SSPSR is the shift register used for shifting data in or out. SSPBUF is the buffer register to which data bytes are written to or read from.

SSPADD register holds the slave device address when the SSP is configured in I2C Slave mode. When the SSP is configured in Master mode, the lower seven bits of SSPADD act as the baud rate generator reload value.

In receive operations, SSPSR and SSPBUF together create a double-buffered receiver. When SSPSR receives a complete byte, it is transferred to SSPBUF and the SSPIF interrupt is set.

During transmission, the SSPBUF is not double buffered. A write to SSPBUF will write to both SSPBUF and SSPSR.

(Data)

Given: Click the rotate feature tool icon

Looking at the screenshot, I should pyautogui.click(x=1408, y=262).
--
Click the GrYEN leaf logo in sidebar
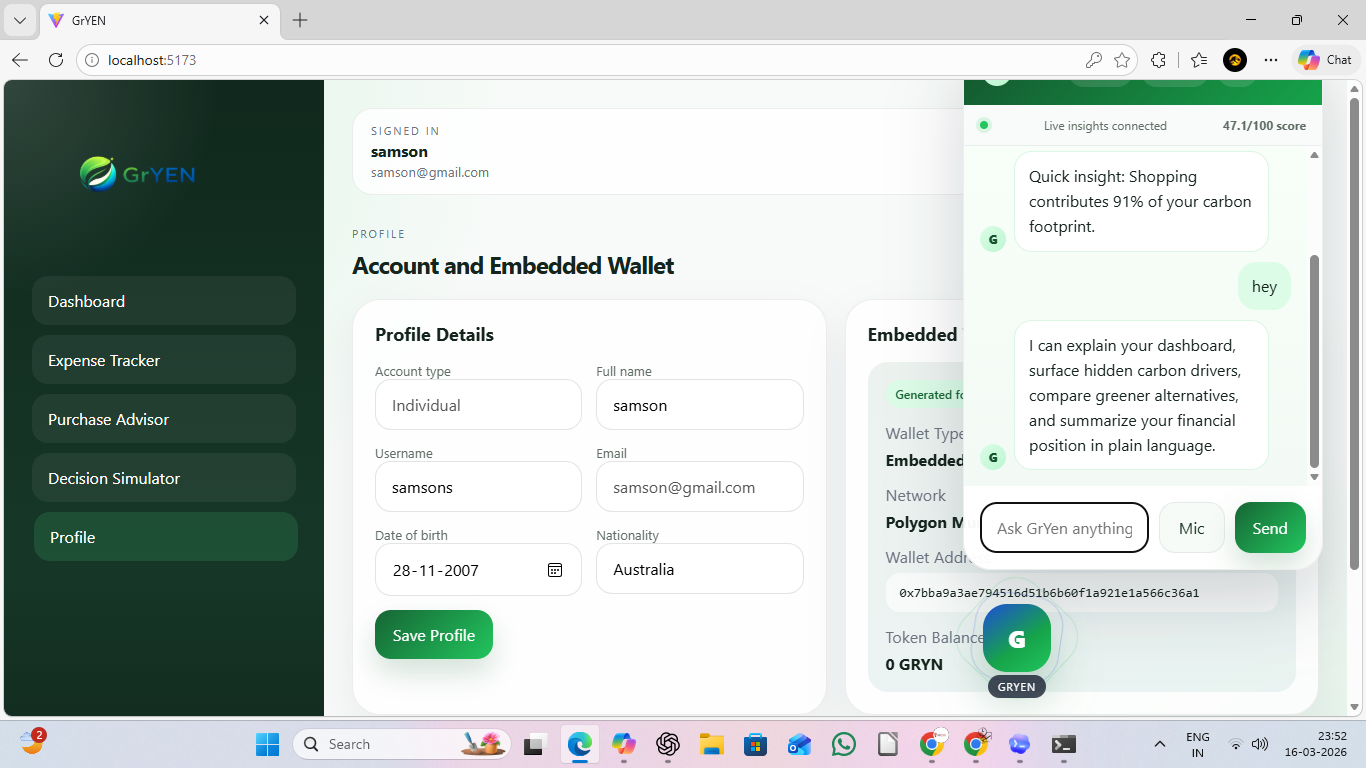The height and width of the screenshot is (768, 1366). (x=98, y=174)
...
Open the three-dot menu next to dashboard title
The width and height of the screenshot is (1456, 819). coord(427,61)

(Problems)
1 > In the SSP register text, what serves as the baud rate generator reload value when the SSP is in Master mode?
2 > Reproduce the SSP register text word for word from "In receive operations, SSPSR" to "interrupt is set.".

(Exercise responses)
1 > The lower seven bits of SSPADD.

2 >
In receive operations, SSPSR and SSPBUF together create a double-buffered receiver. When SSPSR receives a complete byte, it is transferred to SSPBUF and the SSPIF interrupt is set.